En mayo de 2026, la CIDH presentó ante representantes del gobierno mexicano y de la ONU un informe con 40 recomendaciones dirigidas a atender la crisis, que en ese momento documentaba más de 128 mil casos. Las propuestas se agrupan en cinco frentes:

  • Prevención: fortalecer la estrategia nacional con participación de organizaciones civiles y definir legalmente el alcance de la responsabilidad estatal en casos vinculados al crimen organizado.
  • Búsqueda: activar el Protocolo Alba de forma inmediata y sin demoras en todas las entidades del país, aplicar análisis de contexto en las búsquedas y dotar de escoltas capacitadas a los operativos.
  • Acceso a la justicia: crear fiscalías especializadas, capacitar permanentemente a los ministerios públicos, erradicar la estigmatización contra las familias buscadoras e integrarlas a grupos de trabajo conjuntos para avanzar en las investigaciones.
  • Atención a víctimas: simplificar los trámites administrativos y eliminar la condición de que los apoyos gubernamentales dependan de que las familias acepten tratamiento psicológico.
  • Sistema forense: evaluar el Banco Nacional de Datos Forenses, estandarizar los registros entre entidades, garantizar la entrega digna de cuerpos a las familias y fortalecer la autonomía de los servicios médicos forenses.

Amnistía Internacional se sumó al llamado, pidiendo al gobierno mexicano atender de manera puntual las recomendaciones del organismo interamericano, mientras que colectivos de familias buscadoras exigieron que se dé el mismo peso a las observaciones del Comité contra la Desaparición Forzada (CED) de la ONU, con el que la CIDH coincidió en calificar la situación como una crisis de derechos humanos.

Un problema que exige respuesta estructural

Los propios organismos de derechos humanos insisten en que ninguna medida aislada será suficiente.

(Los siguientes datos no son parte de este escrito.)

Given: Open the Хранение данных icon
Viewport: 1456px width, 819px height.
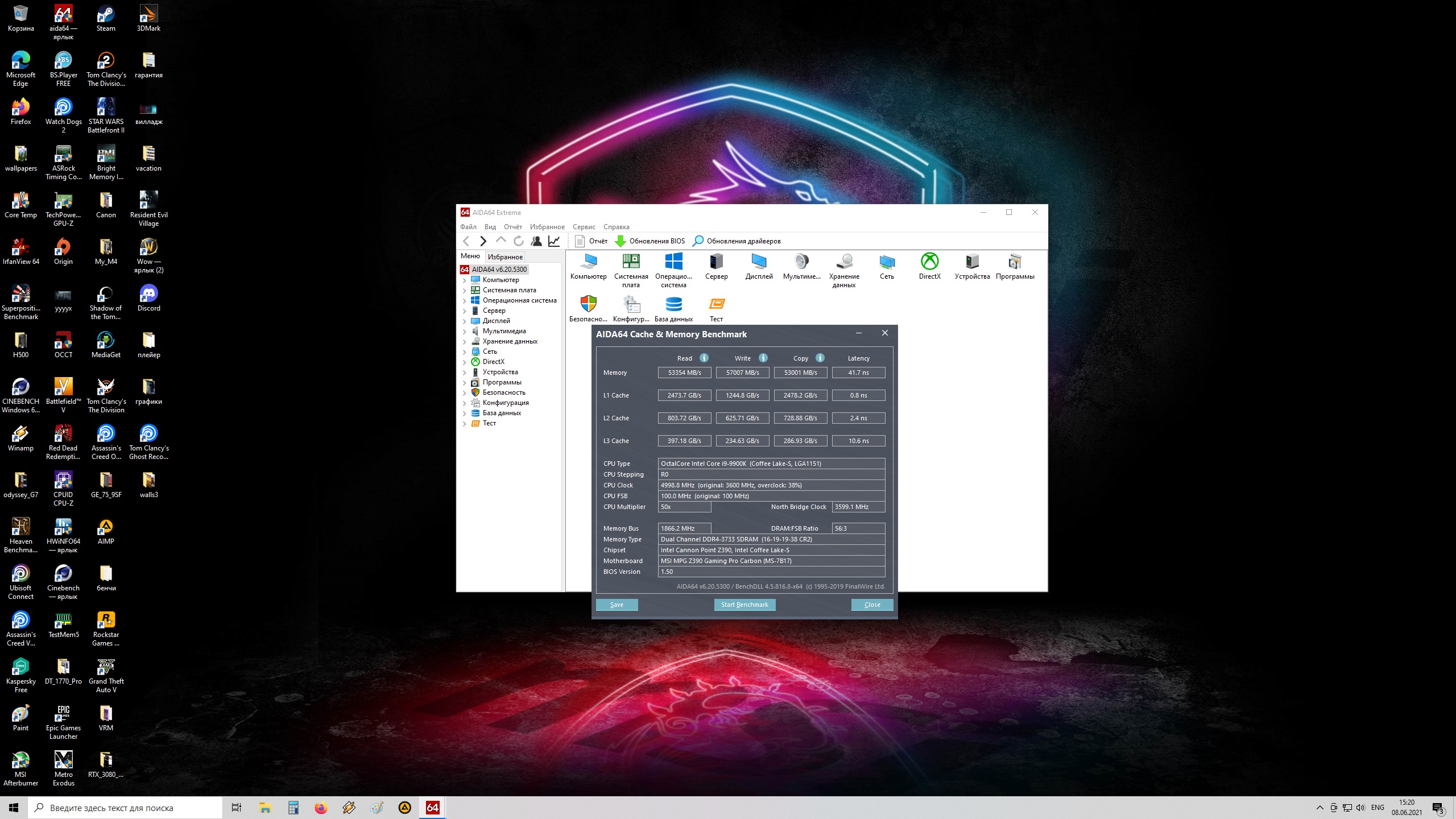Looking at the screenshot, I should [844, 262].
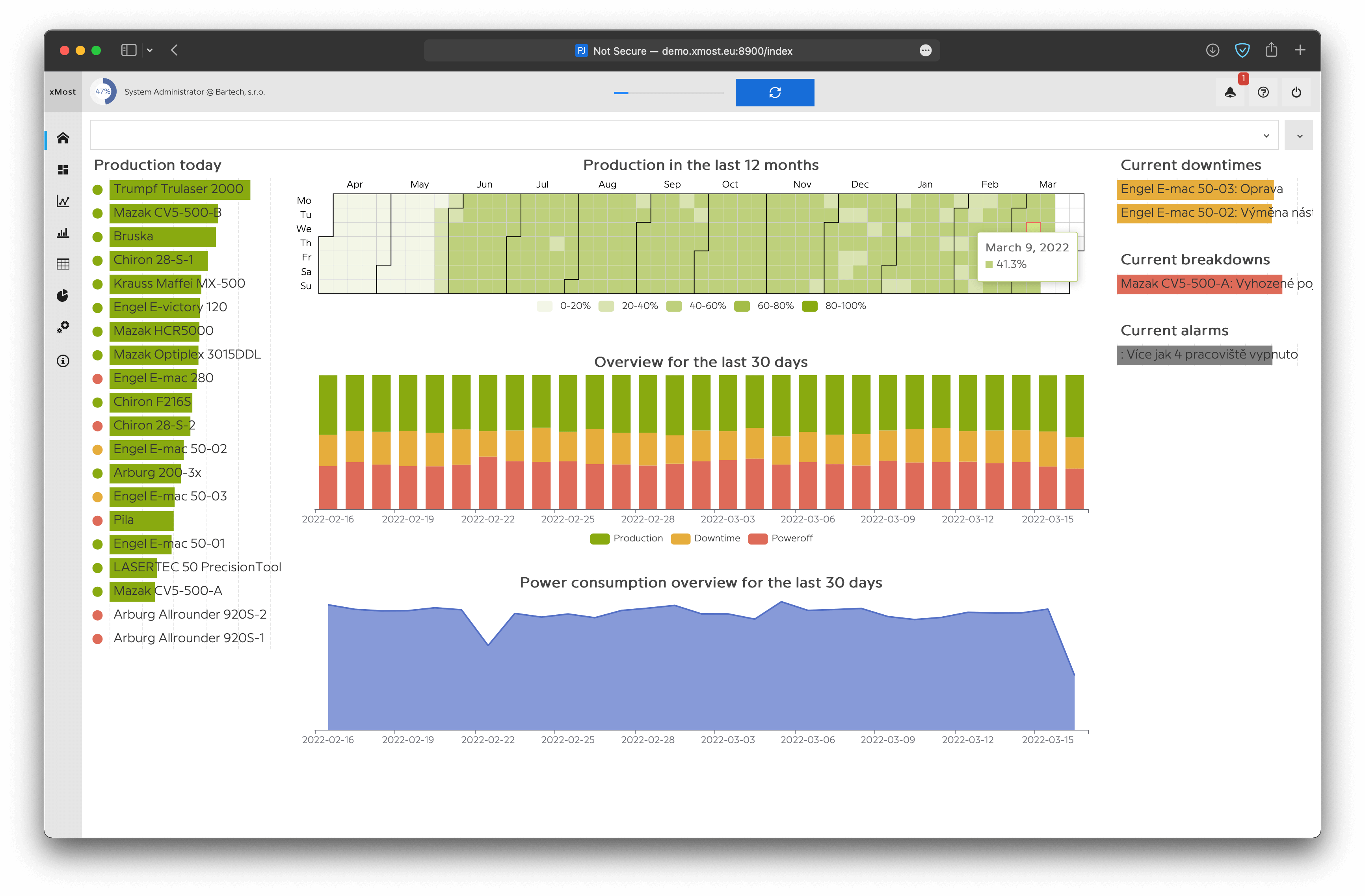Open the home dashboard sidebar icon
This screenshot has width=1365, height=896.
coord(63,138)
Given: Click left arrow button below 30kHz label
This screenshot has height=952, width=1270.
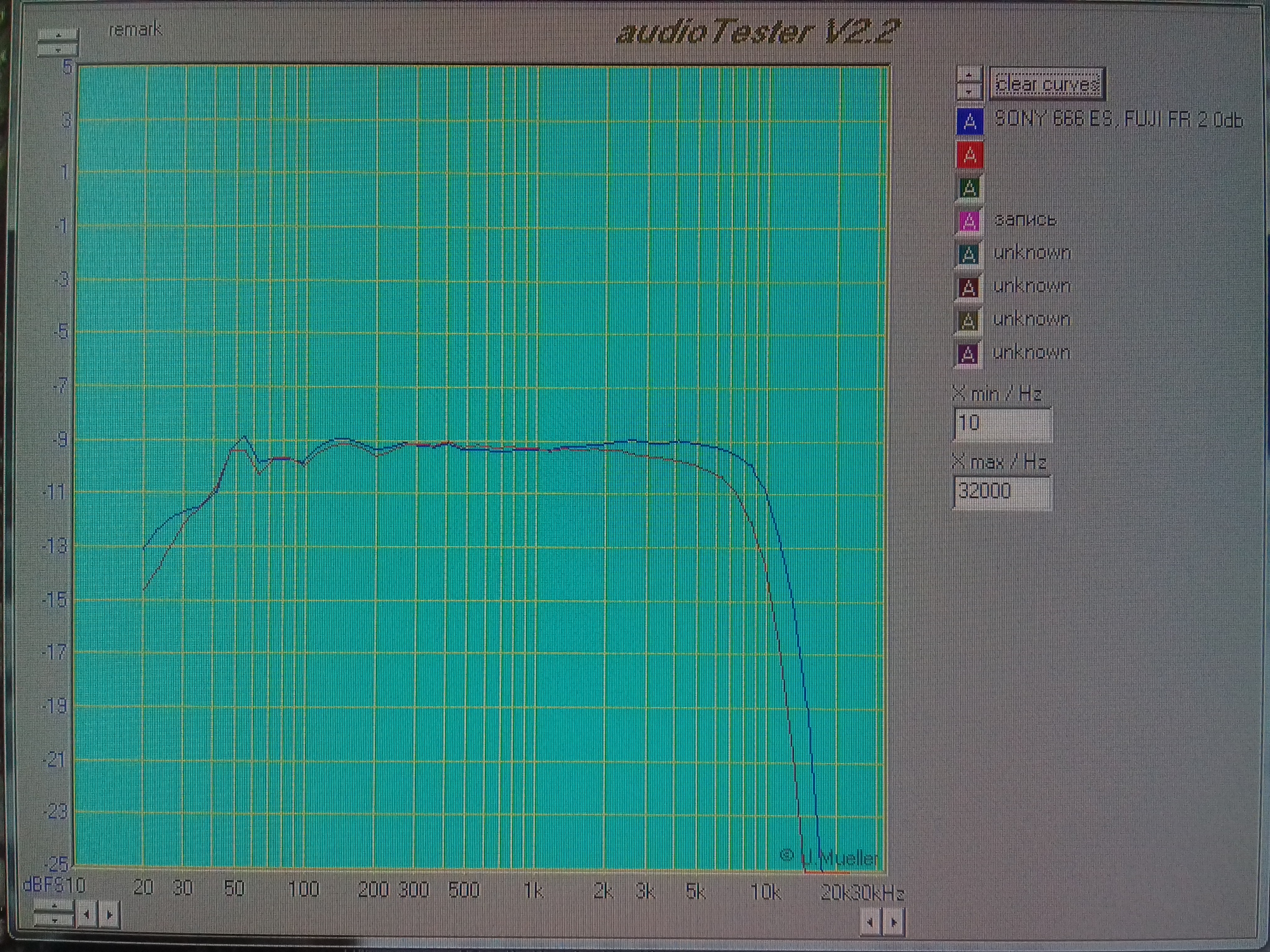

Sin combatir la impunidad que rodea a la gran mayoría de los casos, y sin atacar las condiciones de pobreza y falta de oportunidades que el crimen organizado explota para reclutar por la fuerza a menores y jóvenes, el fenómeno seguirá reproduciéndose pese a los cambios en el ranking estatal.

Con el Estado de México, Tamaulipas y Jalisco a la cabeza de las cifras —tres entidades con perfiles distintos, pero todas atravesadas por la disputa territorial entre grupos criminales y su ubicación estratégica para el trasiego de drogas y personas—, la crisis de desapariciones se mantiene como uno de los desafíos más urgentes en materia de derechos humanos que enfrenta el país.